O tratamento padrão ouro dos cistos dentígeros associados a odontoma consiste na excisão completa do cisto e do dente associado (BANSAL et al., 2014; JAYACHANDRAN et al., 2016).
A incidência de cisto dentígero associado a odontoma é incomum e por este motivo o diagnóstico baseado nas características radiográficas dessas lesões apresentam-se como um desafio para os profissionais, já que essas lesões podem se assemelhar a lesões fibro-ósseas, tais como: displasia fibrosa e fibroma ossificante. Dependendo do tamanho e localização da lesão podem ocasionar danos às estruturas nobres maxilofaciais (SMITH; KELLMAN, 2005; ZERENER et al., 2015; ASTEKAR; MANJUNATHA; KAUP, 2014).

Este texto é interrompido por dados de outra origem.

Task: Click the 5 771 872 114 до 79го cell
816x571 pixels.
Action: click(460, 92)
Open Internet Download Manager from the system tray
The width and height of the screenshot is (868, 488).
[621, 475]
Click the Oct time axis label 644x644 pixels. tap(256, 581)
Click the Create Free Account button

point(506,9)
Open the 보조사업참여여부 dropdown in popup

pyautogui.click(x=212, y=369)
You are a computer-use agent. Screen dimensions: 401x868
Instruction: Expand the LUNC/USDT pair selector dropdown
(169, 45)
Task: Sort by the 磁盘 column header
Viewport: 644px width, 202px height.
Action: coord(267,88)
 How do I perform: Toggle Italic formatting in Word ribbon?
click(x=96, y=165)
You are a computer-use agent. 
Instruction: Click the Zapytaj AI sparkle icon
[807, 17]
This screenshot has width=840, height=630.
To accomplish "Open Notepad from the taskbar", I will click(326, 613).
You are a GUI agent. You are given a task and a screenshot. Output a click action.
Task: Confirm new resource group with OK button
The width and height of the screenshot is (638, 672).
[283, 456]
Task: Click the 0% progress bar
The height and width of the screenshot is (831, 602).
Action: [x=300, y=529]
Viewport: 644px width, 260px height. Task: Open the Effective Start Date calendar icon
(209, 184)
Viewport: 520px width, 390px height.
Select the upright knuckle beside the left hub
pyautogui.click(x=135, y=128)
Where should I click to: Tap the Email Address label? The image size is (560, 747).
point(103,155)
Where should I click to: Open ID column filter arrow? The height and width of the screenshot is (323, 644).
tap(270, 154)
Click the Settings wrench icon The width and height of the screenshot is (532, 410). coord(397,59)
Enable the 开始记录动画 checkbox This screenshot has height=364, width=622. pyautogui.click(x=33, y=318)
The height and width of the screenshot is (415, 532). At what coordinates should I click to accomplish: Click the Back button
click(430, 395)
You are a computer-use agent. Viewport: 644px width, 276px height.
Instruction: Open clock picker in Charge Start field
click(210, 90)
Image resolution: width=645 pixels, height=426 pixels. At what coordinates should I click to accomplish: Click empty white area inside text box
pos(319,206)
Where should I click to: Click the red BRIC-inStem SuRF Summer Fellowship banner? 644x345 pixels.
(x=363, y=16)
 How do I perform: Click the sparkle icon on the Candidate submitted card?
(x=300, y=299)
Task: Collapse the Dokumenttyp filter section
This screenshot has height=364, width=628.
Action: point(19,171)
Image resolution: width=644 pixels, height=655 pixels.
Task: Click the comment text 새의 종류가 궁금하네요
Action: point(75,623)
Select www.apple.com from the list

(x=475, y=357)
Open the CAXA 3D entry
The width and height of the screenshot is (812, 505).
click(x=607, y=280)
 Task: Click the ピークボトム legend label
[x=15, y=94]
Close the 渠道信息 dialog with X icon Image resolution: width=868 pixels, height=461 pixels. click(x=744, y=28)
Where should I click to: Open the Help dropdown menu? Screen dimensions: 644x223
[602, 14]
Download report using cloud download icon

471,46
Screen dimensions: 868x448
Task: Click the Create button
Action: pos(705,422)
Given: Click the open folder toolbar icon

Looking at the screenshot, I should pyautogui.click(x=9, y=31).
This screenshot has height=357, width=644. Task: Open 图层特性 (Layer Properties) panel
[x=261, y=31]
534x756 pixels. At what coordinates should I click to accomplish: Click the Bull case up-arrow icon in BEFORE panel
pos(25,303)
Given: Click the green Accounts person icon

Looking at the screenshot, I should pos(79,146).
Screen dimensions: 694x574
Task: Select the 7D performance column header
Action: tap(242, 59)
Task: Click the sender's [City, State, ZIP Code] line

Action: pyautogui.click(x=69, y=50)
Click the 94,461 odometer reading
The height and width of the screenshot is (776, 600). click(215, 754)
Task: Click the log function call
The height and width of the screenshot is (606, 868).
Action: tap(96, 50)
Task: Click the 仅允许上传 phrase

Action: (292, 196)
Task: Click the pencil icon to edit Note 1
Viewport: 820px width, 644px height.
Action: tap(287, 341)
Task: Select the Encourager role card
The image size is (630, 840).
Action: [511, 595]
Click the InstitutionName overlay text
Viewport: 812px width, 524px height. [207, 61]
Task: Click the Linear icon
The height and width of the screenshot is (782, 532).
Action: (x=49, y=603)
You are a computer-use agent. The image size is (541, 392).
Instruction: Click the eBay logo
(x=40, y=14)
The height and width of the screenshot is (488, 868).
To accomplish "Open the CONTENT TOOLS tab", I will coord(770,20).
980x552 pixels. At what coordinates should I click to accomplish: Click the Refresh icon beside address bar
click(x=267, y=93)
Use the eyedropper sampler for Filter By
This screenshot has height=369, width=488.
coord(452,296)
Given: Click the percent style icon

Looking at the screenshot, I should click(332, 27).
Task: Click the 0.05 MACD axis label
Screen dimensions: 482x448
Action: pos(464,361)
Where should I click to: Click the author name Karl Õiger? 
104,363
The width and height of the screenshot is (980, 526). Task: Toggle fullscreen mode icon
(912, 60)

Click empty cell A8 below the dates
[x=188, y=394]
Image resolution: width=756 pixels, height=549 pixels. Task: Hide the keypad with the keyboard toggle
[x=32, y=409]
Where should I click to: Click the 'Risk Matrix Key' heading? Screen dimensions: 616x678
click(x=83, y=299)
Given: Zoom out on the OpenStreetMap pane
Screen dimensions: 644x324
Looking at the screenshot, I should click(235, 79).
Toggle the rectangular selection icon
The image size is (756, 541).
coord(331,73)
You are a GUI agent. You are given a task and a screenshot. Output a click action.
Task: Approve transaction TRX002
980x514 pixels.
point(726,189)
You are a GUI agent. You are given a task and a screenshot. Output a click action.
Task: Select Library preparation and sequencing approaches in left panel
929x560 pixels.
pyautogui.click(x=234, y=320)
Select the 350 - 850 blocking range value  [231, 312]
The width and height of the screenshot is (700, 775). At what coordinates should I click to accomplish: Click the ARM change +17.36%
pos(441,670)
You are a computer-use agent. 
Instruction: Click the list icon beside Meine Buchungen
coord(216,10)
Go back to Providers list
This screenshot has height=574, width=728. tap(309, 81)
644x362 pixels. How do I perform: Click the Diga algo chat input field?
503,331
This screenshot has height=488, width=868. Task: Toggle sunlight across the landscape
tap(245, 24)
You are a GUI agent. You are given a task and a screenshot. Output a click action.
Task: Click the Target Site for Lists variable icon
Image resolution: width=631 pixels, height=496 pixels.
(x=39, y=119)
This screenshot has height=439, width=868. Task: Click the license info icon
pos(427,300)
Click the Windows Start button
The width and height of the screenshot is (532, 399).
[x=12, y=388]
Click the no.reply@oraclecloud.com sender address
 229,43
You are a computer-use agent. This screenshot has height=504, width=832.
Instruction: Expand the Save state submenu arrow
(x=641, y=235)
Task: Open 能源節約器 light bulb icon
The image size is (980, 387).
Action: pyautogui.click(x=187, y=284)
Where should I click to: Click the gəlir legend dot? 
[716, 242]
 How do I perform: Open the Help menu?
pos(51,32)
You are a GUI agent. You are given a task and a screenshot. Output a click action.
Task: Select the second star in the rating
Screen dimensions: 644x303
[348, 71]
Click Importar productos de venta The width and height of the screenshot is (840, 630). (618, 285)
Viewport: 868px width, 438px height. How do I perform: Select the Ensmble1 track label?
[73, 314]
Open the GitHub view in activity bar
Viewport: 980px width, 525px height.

O objetivo do presente estudo foi relatar um caso clínico de odontoma complexo associado a um cisto dentígero em região posterior de mandíbula, descrevendo as características radiográficas, histopatológicas e tratamento efetuado. Foi realizada uma revisão da literatura de estudos anteriores de odontomas associados a cistos dentígeros, publicados entre 1956 e 2019. Foram pesquisados artigos em uma busca no PubMed utilizando as palavras-chave: odontoma e cisto dentígero. Os dados dos artigos selecionados estão apresentados na tabela 1.